> _Tasks to perform_
1/ Please explain, in one to three sentences, why Sounness objected to setting aside the policy, using the council meeting notes below.
2/ Repeat word for word the part of the council meeting notes from "SOUNNESS: said that" to "precedent to have’.".

> _Source excerpt_
SOUNNESS: said that ‘this is a park’ and council is the ‘custodian’ of such facilities so council shouldn’t set aside ‘the requirements and policy’. Was worried that in the future all properties abutting parks would suddenly ‘bob up’ with two storeys.So this is an ‘uncomfortable precedent to have’.

OKOTEL: agreed that there is policy and it’s ‘important that we do apply our policy’. Stated that you should look at the reasons why there’s specific policies and in this case it was to prevent ‘overlooking’ and ‘visual bulk’. She felt though that the policy ‘doesn’t consider situtions like this’. Thought setbacks could be better but overall when applying policy councillors ‘need to look at the purpose of those policies’ and ‘what we are intending to protect’ so the ‘recommendations perhaps goes too far’.

> _Information provided_

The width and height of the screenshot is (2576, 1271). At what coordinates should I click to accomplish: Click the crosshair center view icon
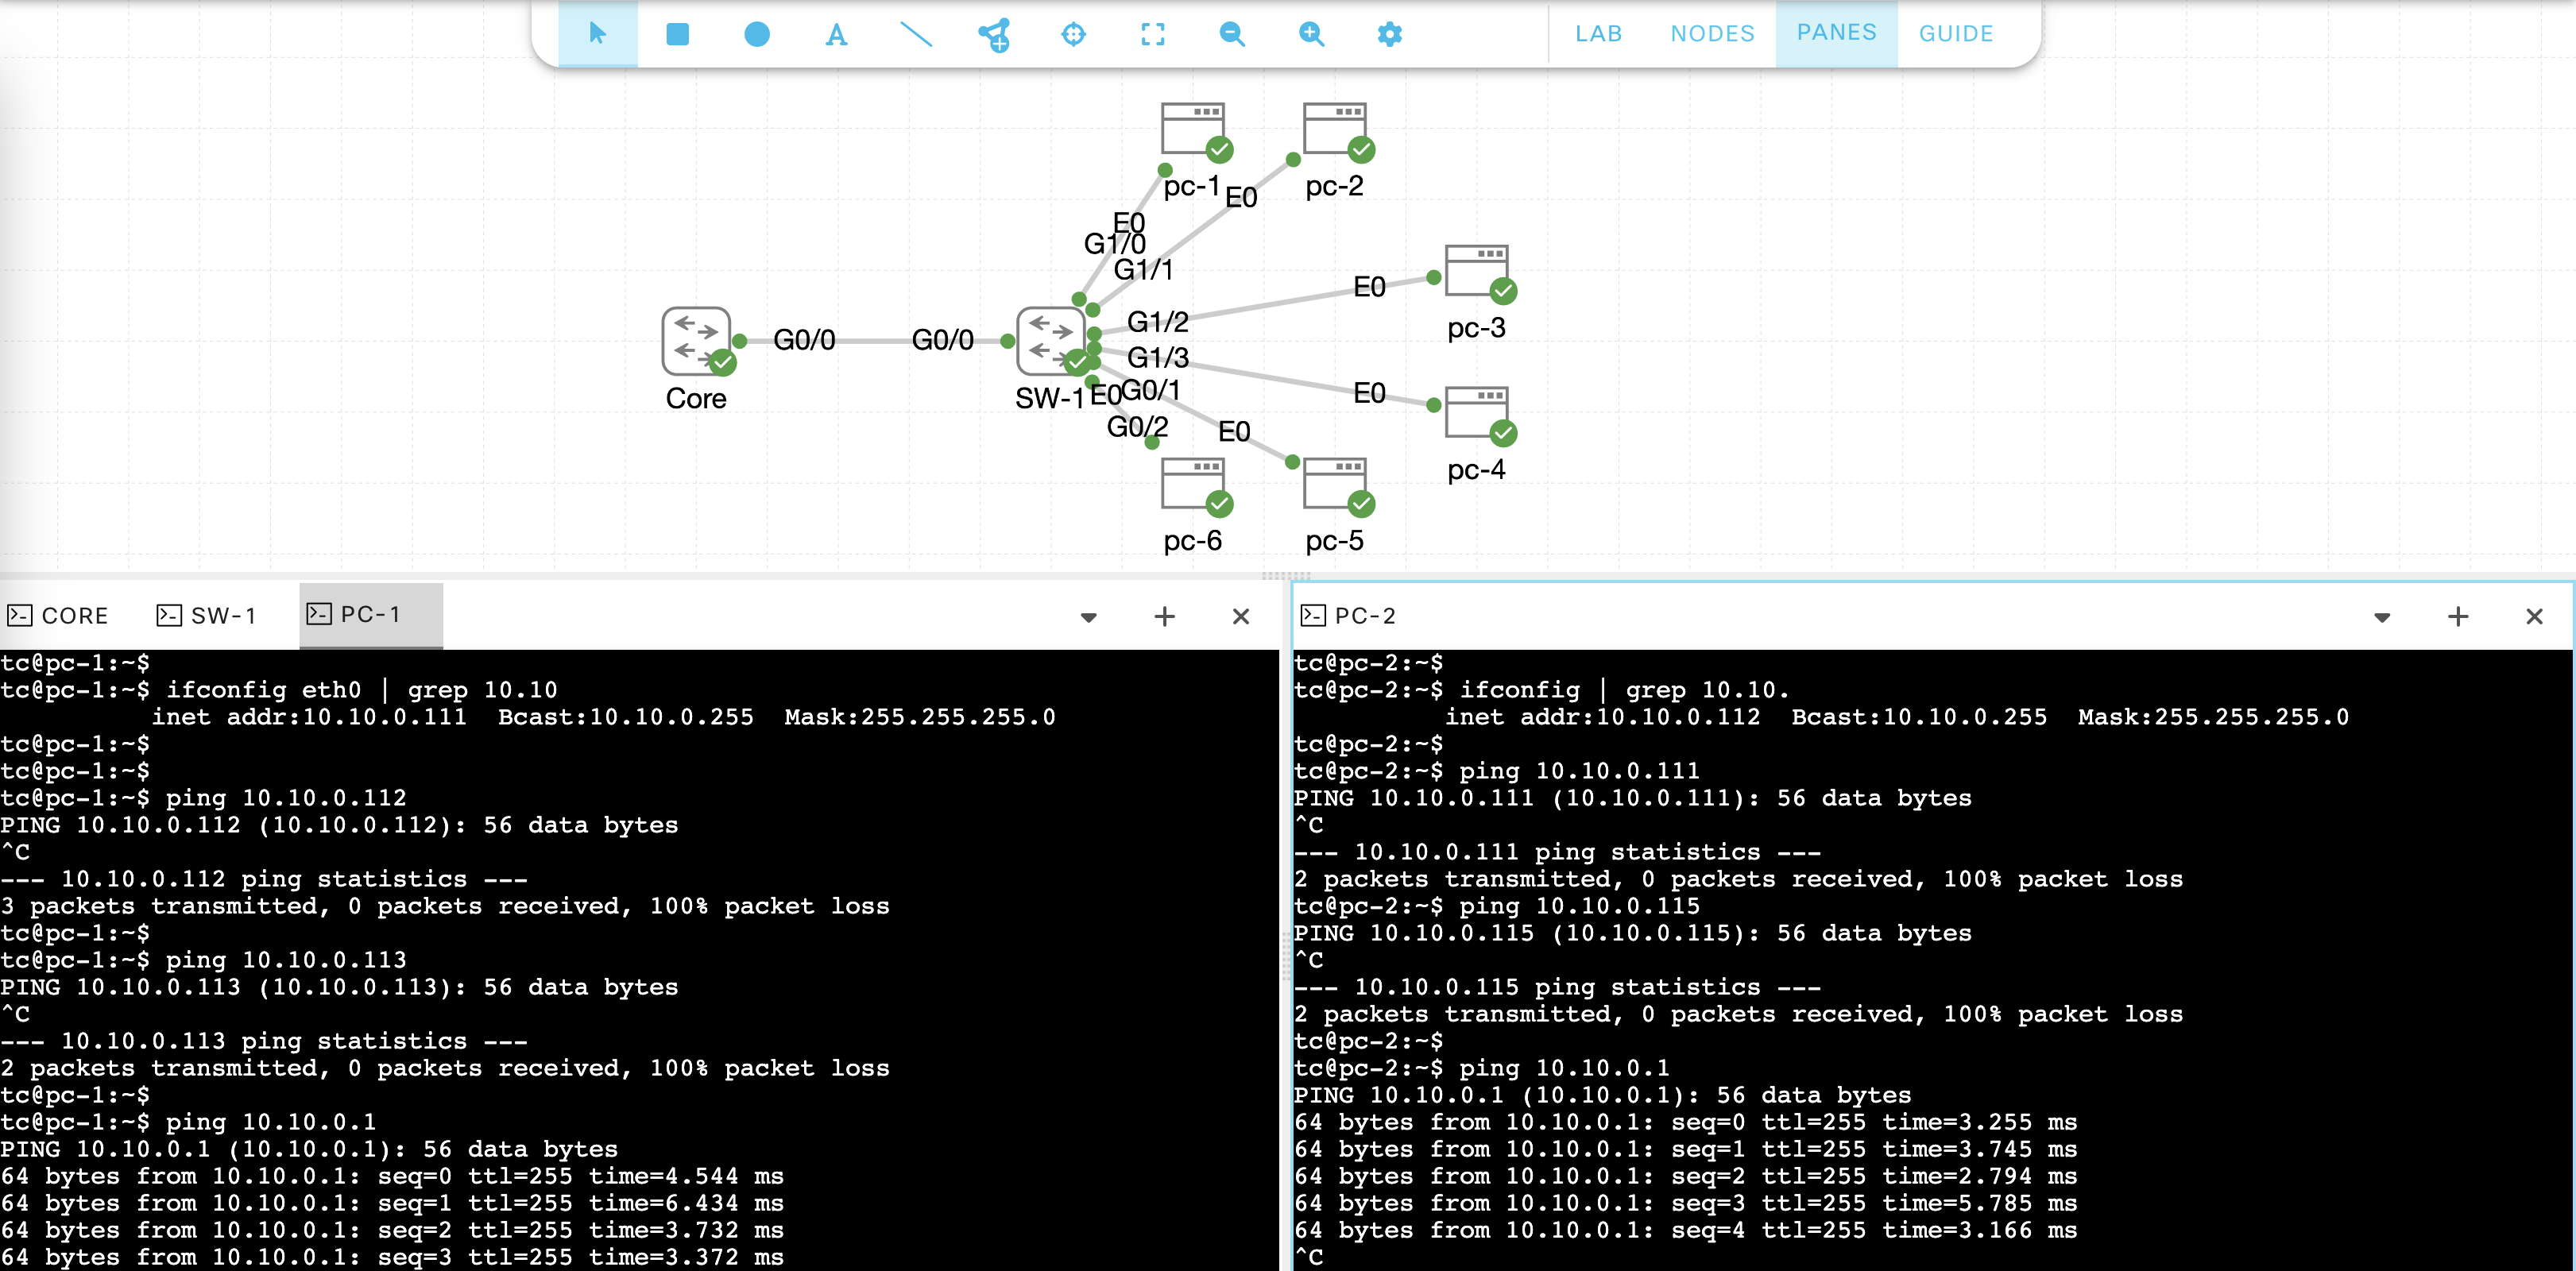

> _Responses in order_
1/ Sounness said the site is a park and council is the "custodian" of such facilities, so it shouldn't set aside "the requirements and policy." Sounness also worried that in the future every property abutting a park would suddenly "bob up" with two storeys, which made this an "uncomfortable precedent to have."

2/
SOUNNESS: said that ‘this is a park’ and council is the ‘custodian’ of such facilities so council shouldn’t set aside ‘the requirements and policy’. Was worried that in the future all properties abutting parks would suddenly ‘bob up’ with two storeys.So this is an ‘uncomfortable precedent to have’.